Sunday, February 12, 2017

CAR-T

A couple of items related to CAR-T that are a little bit older, but worth looking at:

First, the online magazine CureToday has an article on CAR-T, specifically the ZUMA-1 trial that was reported on at the ASH conference in December, and in the journal Blood.

The article described the results from the ZUMA-1 trial, which looked at CAR-T in patients with aggressive lymphomas, mostly Diffuse Large B Cell Lymphoma (which is why I didn't write about it earlier), but also transformed Follicular Lymphoma (which is why I'm becoming aware of it now). I'll let you read the articles yourself, but basically, the patients were given a CAR-T treatment called KTE-C19, which targets lymphoma cells that have the CD19 protein on their surface. With a CAR-T treatment, the patient's T-cells (a kind of immune cell) are removed from the body, changed so that they recognize the cells with CD19, and then put back into the patient's body, where they hunt down the bad guys.(Lymphomation.org updated their section on CAR-T about a week ago; you can find some nice links there to find out more about the treatment.)

For cohort 1, the DLBCL patients, the results were excellent -- about 76% of patients (51 patients overall) had a response. Just as  importantly, the "manufacturing" process was successful, with 99% of patients being able to get their T cells changed and put back into their bodies. The average time for patients to receive their changes T cells was about 17 days, which is important because they were not all st the same site. And the CAR-T cells expanded within 14 days to the point where there were enough of them floating around to be able to do their job, the way naturally-occurring T cells do. So, lots of successes.

Cohort 2 included the transformed Follicular Lymphoma patients, and was much smaller -- 6 patients total, 3 of them with transformed FL. But the results were just as good. All 6 patients had a Complete Response, and all were still in complete remission after a median of 3 months of follow-up.

Now, 3 patients measured over 3 months is enough to give us some hope, but certainly not enough to make us think we have The Answer. This trial will continue, and I'm sure we all look forward to long-term results with a larger population.

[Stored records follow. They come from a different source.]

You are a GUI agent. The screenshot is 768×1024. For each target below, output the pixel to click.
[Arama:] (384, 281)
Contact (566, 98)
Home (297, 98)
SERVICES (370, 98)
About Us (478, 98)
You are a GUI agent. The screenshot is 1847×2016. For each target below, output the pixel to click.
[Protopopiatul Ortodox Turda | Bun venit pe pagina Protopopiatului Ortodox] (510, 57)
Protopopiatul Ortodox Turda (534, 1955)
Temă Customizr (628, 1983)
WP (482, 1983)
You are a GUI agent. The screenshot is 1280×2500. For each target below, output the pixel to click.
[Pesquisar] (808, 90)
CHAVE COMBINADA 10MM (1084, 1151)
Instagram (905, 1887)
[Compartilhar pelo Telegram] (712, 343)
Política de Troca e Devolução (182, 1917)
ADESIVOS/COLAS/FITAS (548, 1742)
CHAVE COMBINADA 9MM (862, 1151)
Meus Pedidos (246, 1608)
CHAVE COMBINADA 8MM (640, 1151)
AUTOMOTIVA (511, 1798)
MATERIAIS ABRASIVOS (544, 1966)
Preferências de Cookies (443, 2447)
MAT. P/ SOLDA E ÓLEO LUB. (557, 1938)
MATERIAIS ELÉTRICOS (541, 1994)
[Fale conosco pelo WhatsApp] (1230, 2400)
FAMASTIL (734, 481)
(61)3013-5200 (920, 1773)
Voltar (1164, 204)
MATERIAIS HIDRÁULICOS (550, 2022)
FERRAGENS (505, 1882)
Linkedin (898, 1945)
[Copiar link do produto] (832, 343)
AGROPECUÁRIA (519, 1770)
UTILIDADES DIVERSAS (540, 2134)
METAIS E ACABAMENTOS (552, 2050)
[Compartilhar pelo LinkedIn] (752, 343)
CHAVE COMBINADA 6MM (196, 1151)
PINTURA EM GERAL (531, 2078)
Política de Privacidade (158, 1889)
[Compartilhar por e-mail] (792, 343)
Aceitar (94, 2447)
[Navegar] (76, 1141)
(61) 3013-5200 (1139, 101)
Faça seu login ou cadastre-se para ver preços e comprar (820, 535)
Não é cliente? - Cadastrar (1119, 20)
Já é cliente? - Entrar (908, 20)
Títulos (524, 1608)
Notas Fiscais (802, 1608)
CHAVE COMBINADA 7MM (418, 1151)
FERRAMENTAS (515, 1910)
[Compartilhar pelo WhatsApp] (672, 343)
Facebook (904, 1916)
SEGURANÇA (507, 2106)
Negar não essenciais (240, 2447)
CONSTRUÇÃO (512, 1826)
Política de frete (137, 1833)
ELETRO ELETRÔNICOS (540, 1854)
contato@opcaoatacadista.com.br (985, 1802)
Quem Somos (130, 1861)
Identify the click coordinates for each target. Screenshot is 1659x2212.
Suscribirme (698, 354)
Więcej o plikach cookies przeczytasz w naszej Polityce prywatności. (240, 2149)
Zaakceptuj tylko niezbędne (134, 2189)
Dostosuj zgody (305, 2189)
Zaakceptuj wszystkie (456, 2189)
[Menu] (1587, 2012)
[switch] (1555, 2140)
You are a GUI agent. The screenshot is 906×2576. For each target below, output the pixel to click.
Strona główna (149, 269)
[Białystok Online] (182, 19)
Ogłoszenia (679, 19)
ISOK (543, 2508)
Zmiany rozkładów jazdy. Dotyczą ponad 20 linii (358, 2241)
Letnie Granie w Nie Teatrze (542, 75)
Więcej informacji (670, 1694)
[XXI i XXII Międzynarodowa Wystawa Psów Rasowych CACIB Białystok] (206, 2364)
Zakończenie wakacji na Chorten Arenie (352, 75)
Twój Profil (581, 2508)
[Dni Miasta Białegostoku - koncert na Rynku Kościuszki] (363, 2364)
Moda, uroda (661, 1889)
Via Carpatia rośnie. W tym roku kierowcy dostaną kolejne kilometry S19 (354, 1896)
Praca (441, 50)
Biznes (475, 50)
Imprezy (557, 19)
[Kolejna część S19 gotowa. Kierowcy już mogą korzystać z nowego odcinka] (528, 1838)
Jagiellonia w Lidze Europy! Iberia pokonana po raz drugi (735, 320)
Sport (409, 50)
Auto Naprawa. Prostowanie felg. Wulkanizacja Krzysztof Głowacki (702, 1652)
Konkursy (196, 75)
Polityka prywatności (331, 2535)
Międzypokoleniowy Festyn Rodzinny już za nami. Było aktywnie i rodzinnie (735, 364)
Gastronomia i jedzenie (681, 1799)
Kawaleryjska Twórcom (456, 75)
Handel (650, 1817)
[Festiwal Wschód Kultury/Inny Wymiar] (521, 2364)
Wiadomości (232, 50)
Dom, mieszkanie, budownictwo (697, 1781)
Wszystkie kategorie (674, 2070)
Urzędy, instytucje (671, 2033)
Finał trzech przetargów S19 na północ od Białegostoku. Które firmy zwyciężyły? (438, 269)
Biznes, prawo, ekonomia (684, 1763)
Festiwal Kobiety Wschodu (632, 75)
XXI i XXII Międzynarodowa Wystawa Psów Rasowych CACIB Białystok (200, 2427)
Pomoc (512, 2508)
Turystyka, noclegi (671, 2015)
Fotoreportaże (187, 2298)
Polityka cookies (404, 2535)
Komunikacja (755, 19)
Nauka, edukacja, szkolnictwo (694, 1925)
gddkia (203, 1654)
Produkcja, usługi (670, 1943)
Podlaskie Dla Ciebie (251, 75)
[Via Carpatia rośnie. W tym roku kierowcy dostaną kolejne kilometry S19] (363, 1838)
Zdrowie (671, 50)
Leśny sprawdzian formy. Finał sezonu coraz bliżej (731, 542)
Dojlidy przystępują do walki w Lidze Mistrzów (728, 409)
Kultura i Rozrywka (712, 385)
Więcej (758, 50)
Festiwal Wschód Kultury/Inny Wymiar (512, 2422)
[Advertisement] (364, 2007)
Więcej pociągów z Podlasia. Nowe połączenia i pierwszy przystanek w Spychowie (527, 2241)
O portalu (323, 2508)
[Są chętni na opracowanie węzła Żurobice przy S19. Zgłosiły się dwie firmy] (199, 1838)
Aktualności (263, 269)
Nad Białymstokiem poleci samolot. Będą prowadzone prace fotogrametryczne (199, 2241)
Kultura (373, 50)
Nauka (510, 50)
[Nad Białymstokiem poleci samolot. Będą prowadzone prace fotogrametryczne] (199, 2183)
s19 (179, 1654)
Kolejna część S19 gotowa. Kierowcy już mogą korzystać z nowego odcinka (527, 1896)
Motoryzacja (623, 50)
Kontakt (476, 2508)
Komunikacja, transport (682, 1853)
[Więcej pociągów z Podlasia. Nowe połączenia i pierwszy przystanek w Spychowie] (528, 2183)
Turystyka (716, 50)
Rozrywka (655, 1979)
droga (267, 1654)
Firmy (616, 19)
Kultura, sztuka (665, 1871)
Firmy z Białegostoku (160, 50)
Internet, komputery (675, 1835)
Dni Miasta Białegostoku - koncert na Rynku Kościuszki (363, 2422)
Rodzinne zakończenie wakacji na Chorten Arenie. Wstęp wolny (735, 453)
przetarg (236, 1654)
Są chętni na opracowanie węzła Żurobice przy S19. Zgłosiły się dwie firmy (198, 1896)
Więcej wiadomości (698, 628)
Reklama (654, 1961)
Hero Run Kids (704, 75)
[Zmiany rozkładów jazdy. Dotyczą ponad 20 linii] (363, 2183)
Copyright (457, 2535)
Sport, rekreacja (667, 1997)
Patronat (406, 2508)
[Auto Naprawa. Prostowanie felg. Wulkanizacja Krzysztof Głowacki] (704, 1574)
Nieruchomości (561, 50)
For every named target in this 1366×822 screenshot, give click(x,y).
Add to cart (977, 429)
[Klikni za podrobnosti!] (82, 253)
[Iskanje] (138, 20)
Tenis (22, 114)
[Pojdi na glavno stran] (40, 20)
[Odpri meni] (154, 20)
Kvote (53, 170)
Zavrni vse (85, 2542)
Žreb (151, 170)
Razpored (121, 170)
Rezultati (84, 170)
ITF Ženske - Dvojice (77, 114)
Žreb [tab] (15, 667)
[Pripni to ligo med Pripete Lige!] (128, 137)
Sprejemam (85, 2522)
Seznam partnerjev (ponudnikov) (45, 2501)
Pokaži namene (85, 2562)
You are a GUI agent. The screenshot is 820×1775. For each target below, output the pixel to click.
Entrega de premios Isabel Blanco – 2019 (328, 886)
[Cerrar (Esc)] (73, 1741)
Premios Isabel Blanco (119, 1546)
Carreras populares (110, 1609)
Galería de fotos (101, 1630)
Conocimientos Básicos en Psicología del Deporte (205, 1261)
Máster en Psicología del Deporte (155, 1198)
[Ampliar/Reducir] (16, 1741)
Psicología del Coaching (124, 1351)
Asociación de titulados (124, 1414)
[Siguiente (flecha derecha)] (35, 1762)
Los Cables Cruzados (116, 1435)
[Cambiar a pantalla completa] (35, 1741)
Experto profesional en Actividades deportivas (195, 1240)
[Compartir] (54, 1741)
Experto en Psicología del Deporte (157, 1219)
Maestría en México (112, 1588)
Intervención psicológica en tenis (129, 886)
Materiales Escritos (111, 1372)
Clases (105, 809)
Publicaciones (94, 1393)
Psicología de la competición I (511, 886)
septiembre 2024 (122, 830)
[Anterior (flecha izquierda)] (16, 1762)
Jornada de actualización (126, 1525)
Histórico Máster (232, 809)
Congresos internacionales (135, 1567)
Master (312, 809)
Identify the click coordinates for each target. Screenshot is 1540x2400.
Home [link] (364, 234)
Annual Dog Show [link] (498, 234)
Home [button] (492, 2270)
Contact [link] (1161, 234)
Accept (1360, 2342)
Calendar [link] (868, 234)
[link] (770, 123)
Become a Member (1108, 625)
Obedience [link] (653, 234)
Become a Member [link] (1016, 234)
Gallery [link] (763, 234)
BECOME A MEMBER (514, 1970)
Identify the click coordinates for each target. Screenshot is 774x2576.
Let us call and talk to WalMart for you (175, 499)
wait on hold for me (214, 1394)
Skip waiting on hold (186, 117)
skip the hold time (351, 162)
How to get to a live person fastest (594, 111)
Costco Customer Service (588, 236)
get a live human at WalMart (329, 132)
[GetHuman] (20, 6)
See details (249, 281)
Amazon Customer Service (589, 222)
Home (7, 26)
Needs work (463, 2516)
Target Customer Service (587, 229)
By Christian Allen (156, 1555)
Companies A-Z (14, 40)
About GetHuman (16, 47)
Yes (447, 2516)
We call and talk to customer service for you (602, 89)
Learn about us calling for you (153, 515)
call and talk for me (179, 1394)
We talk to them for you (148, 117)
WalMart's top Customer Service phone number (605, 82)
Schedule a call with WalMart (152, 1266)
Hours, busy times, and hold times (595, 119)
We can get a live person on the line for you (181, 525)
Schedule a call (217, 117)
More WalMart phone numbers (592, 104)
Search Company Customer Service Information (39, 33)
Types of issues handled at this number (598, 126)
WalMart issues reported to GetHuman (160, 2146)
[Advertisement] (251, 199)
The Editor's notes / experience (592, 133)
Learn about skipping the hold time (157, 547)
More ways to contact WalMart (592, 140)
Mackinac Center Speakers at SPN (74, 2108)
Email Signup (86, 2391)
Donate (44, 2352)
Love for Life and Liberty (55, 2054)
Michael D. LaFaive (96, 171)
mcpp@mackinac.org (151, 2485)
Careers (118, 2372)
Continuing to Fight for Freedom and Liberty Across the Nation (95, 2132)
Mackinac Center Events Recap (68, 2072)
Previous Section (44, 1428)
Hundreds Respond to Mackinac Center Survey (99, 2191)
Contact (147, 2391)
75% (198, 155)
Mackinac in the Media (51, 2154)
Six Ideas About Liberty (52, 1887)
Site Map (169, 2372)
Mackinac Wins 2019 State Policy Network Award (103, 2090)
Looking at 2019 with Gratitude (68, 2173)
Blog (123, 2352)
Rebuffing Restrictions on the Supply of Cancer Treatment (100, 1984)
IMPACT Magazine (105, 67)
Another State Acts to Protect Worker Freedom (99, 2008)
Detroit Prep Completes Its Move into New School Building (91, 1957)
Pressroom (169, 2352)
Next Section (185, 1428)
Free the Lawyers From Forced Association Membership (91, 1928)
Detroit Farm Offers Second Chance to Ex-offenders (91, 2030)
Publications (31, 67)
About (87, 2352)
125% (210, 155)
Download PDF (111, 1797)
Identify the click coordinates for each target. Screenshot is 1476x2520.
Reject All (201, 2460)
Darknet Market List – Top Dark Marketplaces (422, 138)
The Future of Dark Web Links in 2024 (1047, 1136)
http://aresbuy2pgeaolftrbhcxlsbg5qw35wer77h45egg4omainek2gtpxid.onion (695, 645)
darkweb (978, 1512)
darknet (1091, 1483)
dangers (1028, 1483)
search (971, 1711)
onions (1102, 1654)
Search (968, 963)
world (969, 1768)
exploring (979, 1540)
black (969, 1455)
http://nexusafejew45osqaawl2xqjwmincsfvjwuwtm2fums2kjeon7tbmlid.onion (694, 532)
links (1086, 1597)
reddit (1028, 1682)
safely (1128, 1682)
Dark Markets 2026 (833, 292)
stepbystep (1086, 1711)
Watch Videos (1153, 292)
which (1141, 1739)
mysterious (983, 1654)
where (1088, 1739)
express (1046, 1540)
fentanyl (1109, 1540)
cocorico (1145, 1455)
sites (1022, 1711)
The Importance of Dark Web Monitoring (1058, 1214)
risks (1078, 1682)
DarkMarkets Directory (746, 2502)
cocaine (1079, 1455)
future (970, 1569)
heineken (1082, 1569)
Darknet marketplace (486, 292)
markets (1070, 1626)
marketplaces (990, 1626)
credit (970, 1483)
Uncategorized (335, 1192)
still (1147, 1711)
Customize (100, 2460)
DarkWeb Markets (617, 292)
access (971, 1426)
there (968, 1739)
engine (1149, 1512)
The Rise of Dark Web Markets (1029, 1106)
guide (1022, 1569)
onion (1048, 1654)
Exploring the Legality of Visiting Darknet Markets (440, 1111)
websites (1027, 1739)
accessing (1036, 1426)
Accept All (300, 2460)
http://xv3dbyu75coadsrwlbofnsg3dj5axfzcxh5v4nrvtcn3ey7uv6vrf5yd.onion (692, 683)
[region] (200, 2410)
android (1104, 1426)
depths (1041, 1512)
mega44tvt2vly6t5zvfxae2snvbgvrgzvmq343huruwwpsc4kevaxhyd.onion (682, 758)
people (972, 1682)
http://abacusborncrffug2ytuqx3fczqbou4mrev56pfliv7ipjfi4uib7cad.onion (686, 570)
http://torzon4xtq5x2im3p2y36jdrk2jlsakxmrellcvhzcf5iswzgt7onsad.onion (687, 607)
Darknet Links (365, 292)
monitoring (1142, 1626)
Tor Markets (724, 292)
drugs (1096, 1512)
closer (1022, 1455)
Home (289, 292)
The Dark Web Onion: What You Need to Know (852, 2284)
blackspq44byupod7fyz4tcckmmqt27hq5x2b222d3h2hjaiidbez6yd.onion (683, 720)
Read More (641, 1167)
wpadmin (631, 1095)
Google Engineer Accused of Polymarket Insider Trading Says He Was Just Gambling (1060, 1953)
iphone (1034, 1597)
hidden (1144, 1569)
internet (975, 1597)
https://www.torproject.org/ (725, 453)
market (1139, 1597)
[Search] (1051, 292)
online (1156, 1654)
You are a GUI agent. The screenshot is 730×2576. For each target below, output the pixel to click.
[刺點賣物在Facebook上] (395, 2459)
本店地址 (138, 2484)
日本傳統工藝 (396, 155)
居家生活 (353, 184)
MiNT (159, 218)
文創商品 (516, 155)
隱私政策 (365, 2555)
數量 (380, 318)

Which brings me to another article: "Immunotherapy Cancer ‘Cure’ Headlines Distract from Fascinating Science." This was posted in the comments about a week ago by a reader named Popplepot (great name!) and it's worth revisiting. It was published about a year ago in the Science Blog published by the organization Cancer Research UK, soon after the first results from a CAR-T trial. The results were fantastic, and some of the experts commenting on it said things like "CAR-T might lead to a cure some day." Media reports heard the word "cure" and that became the focus, leaving out that the experts said "might" and "some day." The article reminds us of what makes CAR-T so fascinating (and it really is fascinating, given that it overcomes the basic problem with cancer -- why doesn't the body recognize cancer cells as invaders?).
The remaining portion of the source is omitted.